I am working through the book Statistical Inference by Casella and Berger. While I understand that most of probability theory is done heuristically, on a first passing of material I like to be more formal just to get an idea of things.
In one of their examples on conditional probability, they discuss the three prisoner's problem. It's supposed to show how conditional events can be miscalculated, but I'm having trouble trying to understand and formalize the correct version as opposed to the misguided one.
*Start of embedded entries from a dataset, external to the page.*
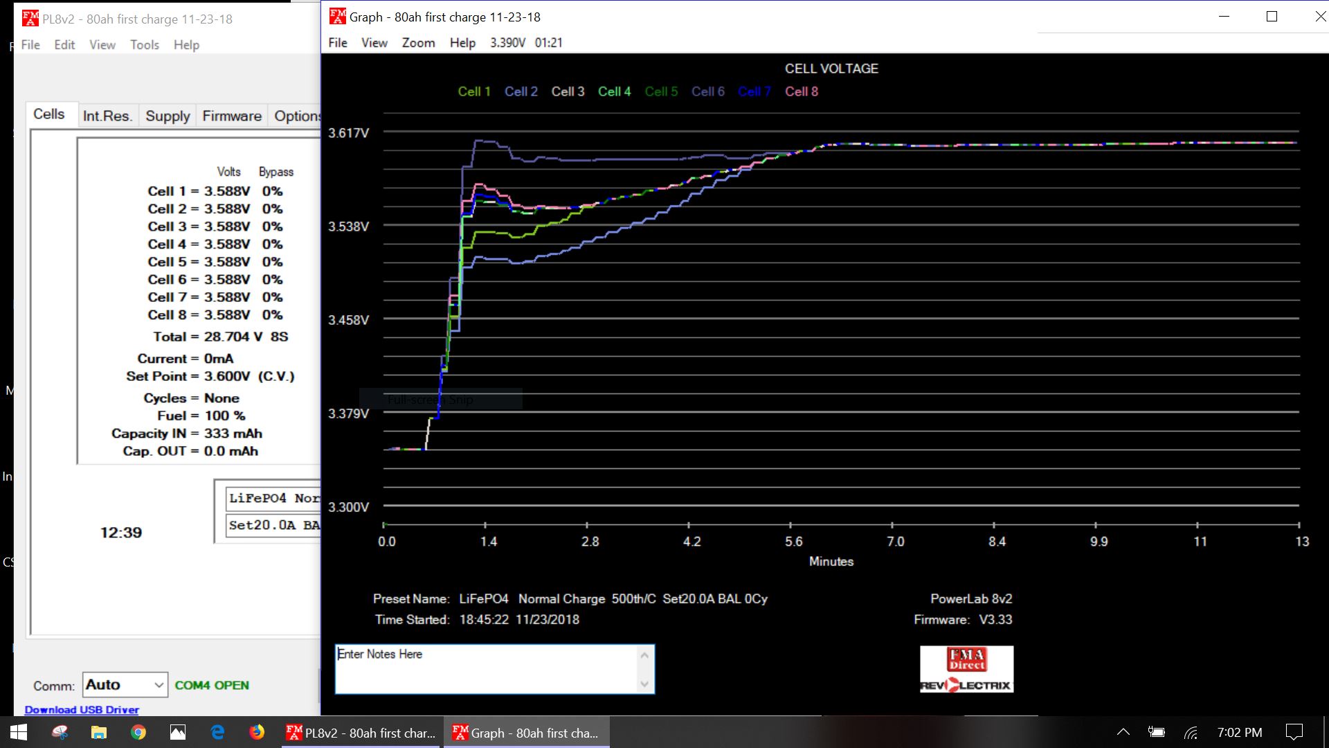The width and height of the screenshot is (1329, 748).
Task: Open Google Chrome from taskbar
Action: pyautogui.click(x=138, y=732)
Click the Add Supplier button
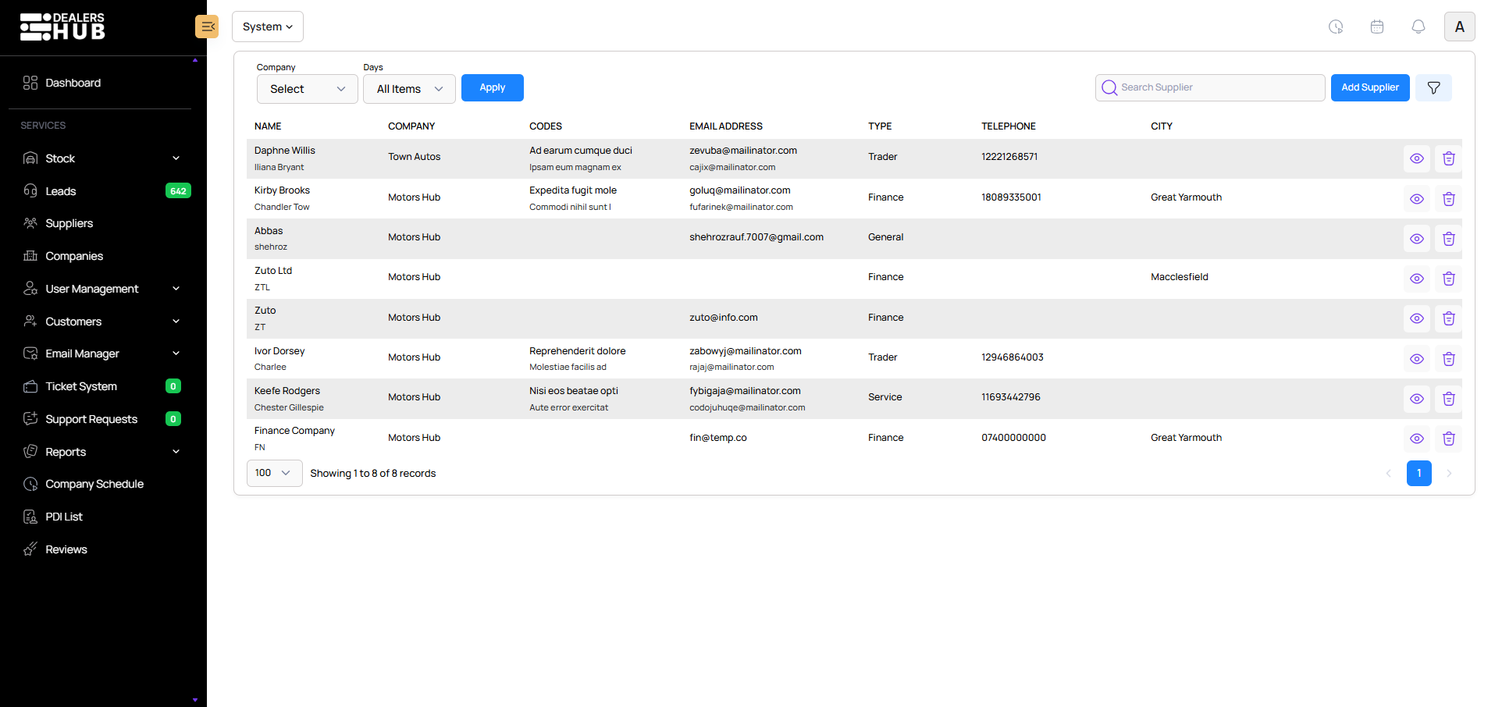 1369,88
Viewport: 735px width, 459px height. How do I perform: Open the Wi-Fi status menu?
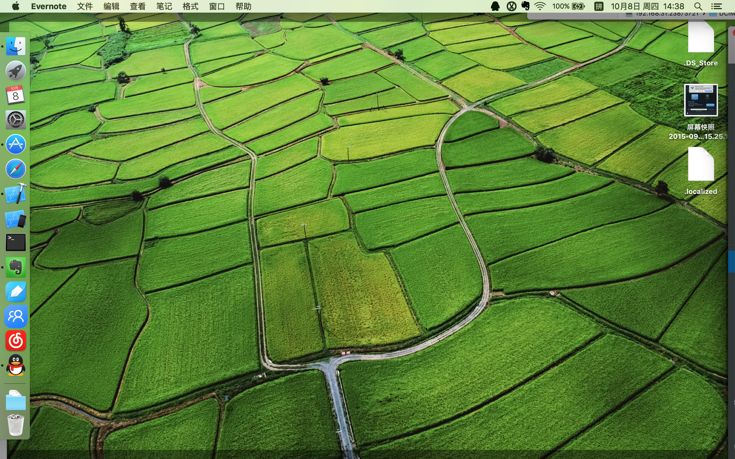coord(540,6)
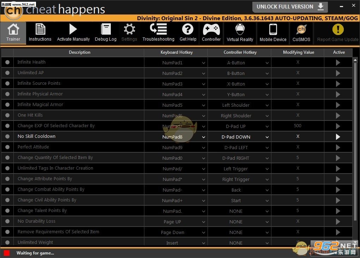Launch CoSMOS from the toolbar
The height and width of the screenshot is (258, 360).
301,33
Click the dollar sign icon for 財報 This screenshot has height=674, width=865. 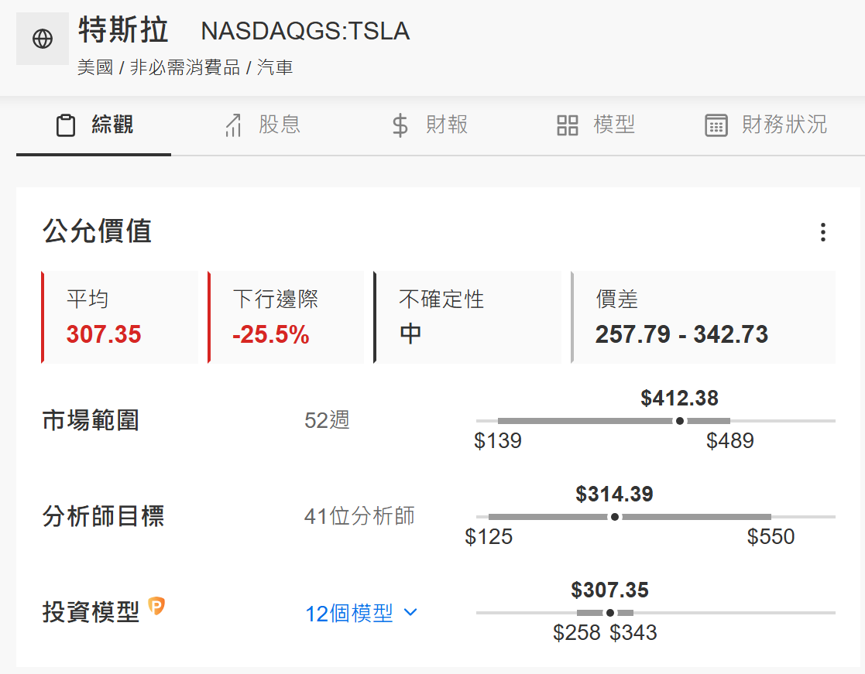coord(400,125)
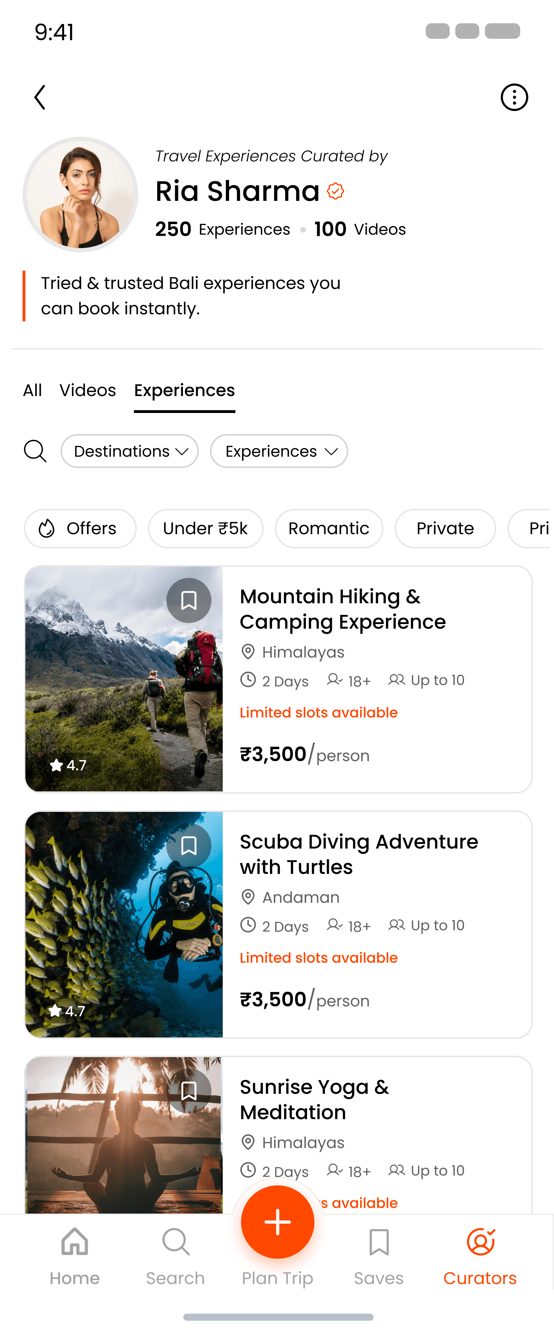Toggle the Offers filter chip
Image resolution: width=554 pixels, height=1332 pixels.
(80, 528)
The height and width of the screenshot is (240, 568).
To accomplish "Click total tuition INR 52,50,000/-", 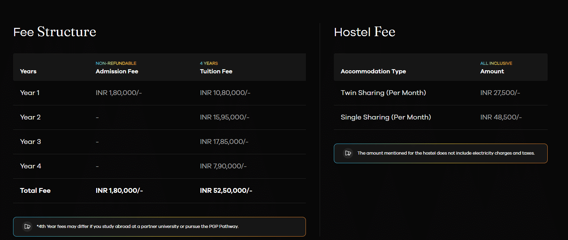I will click(x=226, y=190).
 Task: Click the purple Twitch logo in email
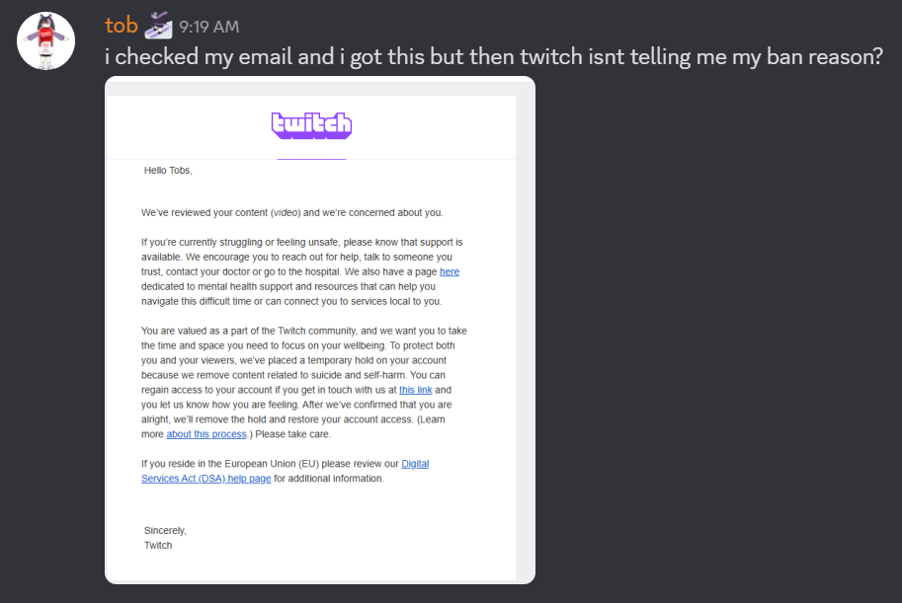click(x=311, y=125)
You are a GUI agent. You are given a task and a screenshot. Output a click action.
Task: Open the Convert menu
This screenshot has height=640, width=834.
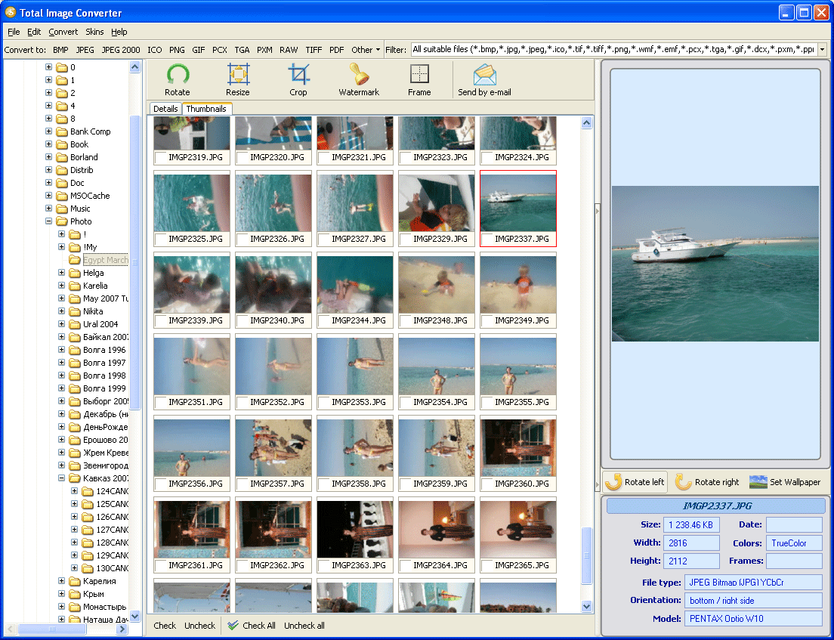coord(63,32)
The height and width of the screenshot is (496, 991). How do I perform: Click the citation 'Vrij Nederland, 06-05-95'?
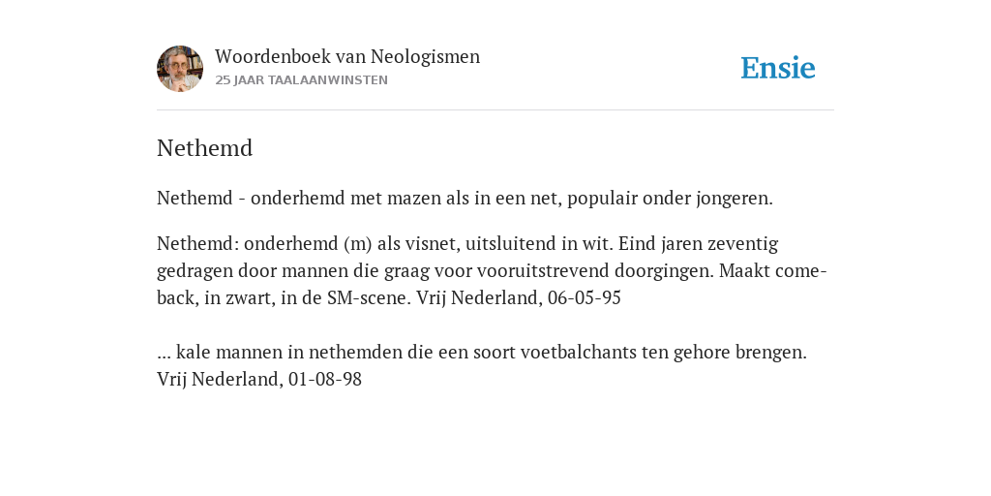click(x=519, y=298)
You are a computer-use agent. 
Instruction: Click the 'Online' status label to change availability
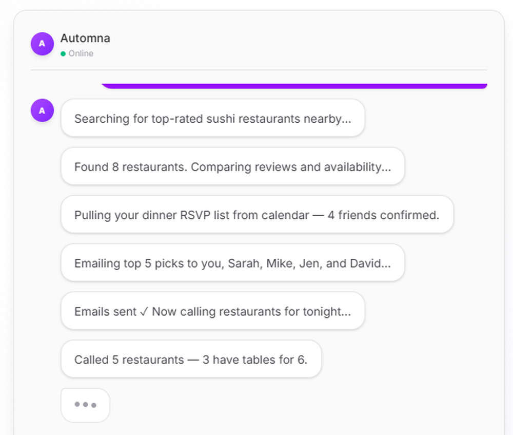[81, 53]
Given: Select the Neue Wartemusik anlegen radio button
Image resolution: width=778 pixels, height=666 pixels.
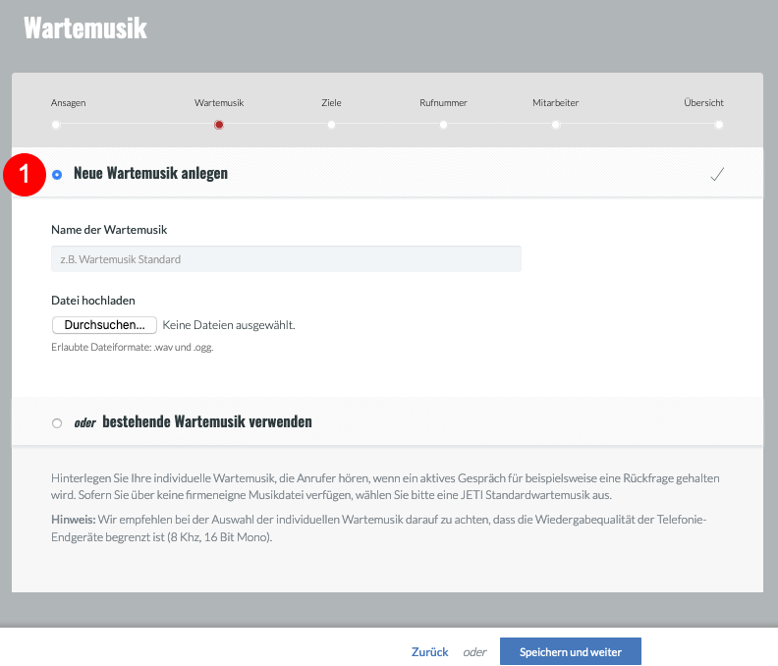Looking at the screenshot, I should pos(57,175).
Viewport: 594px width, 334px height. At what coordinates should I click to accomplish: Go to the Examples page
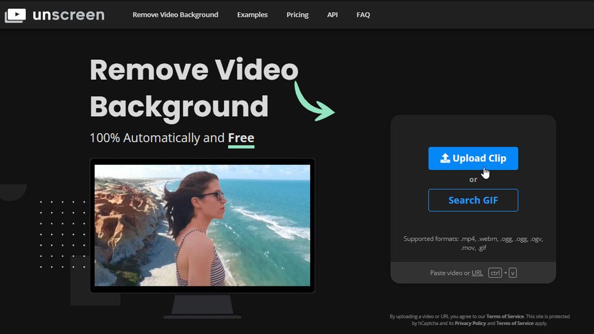point(252,15)
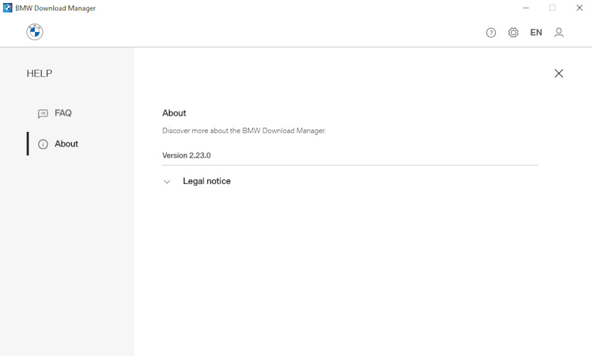This screenshot has height=356, width=592.
Task: Open the settings gear icon
Action: coord(513,32)
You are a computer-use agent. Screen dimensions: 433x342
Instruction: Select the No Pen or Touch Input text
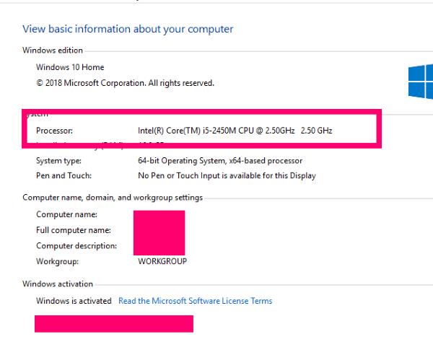coord(227,175)
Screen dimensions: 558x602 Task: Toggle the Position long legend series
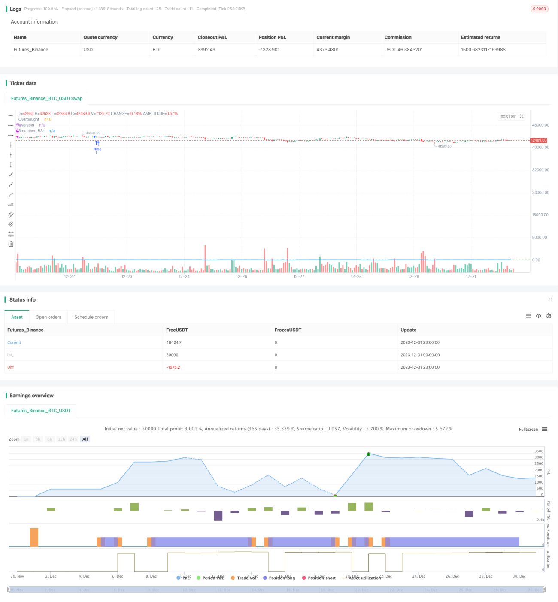(x=279, y=578)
I put the pages below for reference.
In order to highlight my confusion, I'll introduce my 'naive' attempt to work through it. On a first pass, one could model this problem by considering the sample space $S$ to be $\{a, b, c\}$. Then $F$ is the power set, and $p$ is just the discrete probability function. Here, an outcome $e \in S$ would be interpreted as 'prisoner $e$ was pardoned'.
Now, with prisoner $e \in S$, we could determine various events. Let $L_e$ denote the event that $e$ is picked to be pardoned and live, and let $D_e$ denote the event that prisoner $e$ dies. Then with this formalism, $L_e = \{e\}$, and $D_e = S - \{e\} = \{f, g\}$ where $f$ and $g$ are the other generic prisoners.
If we let $A$ denote the event that prisoner $a$ lives, well then of course $A = L_a = \{a\}$ and $p(A) = 1/3$. Let $W$ denote the event that 'the warden says that $b$ dies'.
Now, one of the pitfalls the authors warn against is assuming that $W = D_e = \{a,c\}$. If one assumes this, then you end up with the erroneous calculations mentioned in the text. I can't think of a way to use the same sample space to model the 'correct' way to do this. Part of the posing of the problem says that the warden is telling this information to prisoner $A$. How can one modify the space to reflect this intuition? I'm also not exactly sure how they get the calculation that $p(W \cap A) = 1/6$. How would $p(W \cap A)$ be different than $p(W \cap C)$? Thank in advance for any assistance.